Parenting Three – 7 Months In

We are nearly 8 months in from becoming a family of five. Having three children has changed our family dynamics and the way we live quite drastically. It came as a bit of a shock when I first found out that we were expecting number three and it took me a while to really come to terms with it. We’d dicussed having a third and agreed that we wanted one but it wasn’t in the plans for it to happen quite so quickly, we ideally wanted P2 out of nappies before we starting trying.

When we found out that our third and final baby was yet another girl, that’s when it felt real and ok to be happy about the pregnancy. We had everything because it wasn’t long before than P2 was using it all. We actually found out we were pregnant on P2s first birthday. Once our third baby girl arrived, that’s when I truly realised that the shorter age gap actually made things more difficult for us. P2 was 19 months, still in nappies, still using a dummy and still waking on average 3-4 times a night. She still firmly had the “baby” name tag attached to her.
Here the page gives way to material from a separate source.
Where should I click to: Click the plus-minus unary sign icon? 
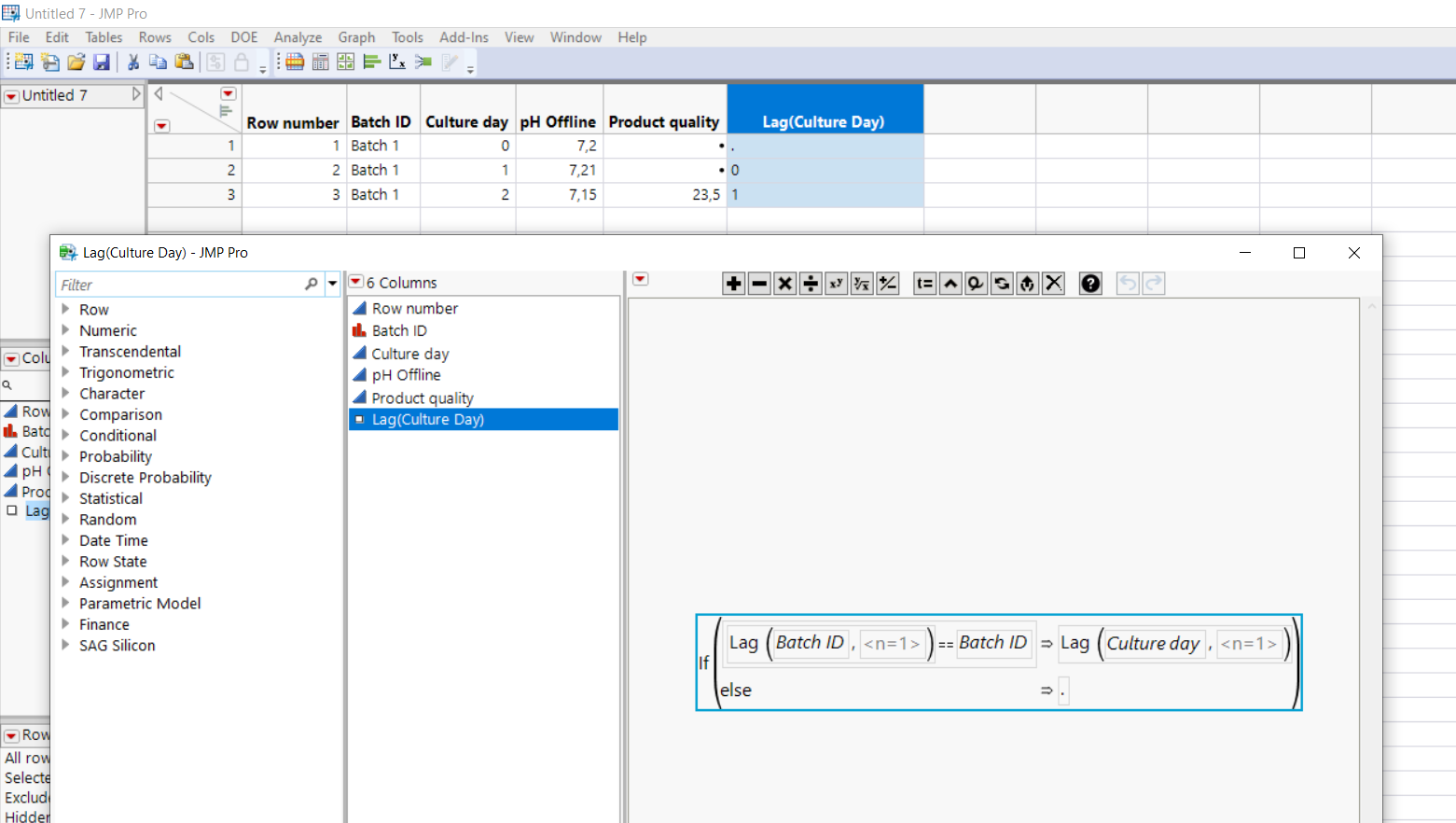tap(887, 283)
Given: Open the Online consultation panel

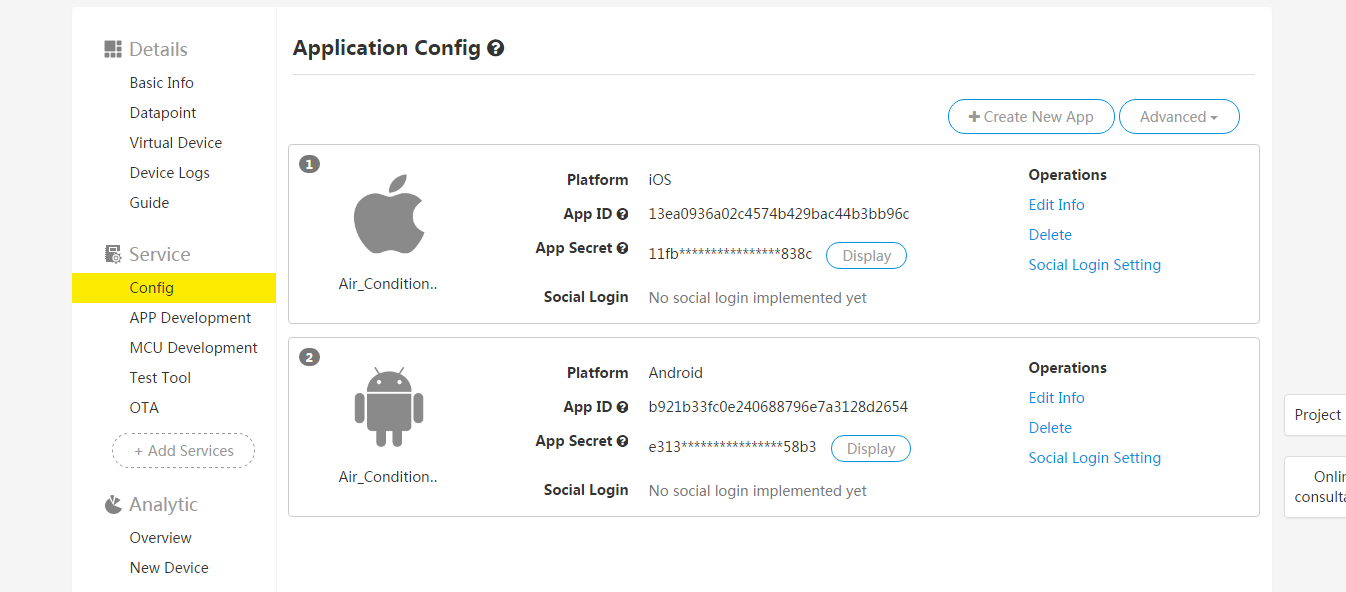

Things have adjusted quite smoothly since the first rocky few months. Learning to divide my time up and it’s actually sort of forced me into keeping organised and maintaining the housework the best I can. If I didn’t we’d be over run by clothes washing piles, dirty dishes and you’d find us under a mountain of toys and barely any sleep. We had to be strict with P2 about ignoring her in the night or we’d still be sleeping separate with one of us (usually hubby) laying on the floor next to P2s bed each night. We’re finally able to breathe or so I thought until the past week and a half.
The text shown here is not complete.